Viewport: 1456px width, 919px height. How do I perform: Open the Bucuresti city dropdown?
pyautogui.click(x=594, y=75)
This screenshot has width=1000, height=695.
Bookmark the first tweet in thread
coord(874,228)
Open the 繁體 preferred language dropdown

---

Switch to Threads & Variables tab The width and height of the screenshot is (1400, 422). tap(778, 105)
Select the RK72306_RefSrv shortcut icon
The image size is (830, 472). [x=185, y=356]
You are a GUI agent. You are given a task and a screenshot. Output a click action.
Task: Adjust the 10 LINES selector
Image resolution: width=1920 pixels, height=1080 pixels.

-- ACTION ITEM --
What is needed is a verbatim copy of every line in the records above from the one containing "Viewport: 1456px width, 919px" down to the one containing "Open the 繁體 preferred language dropdown", both included, and nothing more.

-- YOUR SOLUTION --
Viewport: 1456px width, 919px height. How do I perform: Open the Bucuresti city dropdown?
pyautogui.click(x=594, y=75)
This screenshot has width=1000, height=695.
Bookmark the first tweet in thread
coord(874,228)
Open the 繁體 preferred language dropdown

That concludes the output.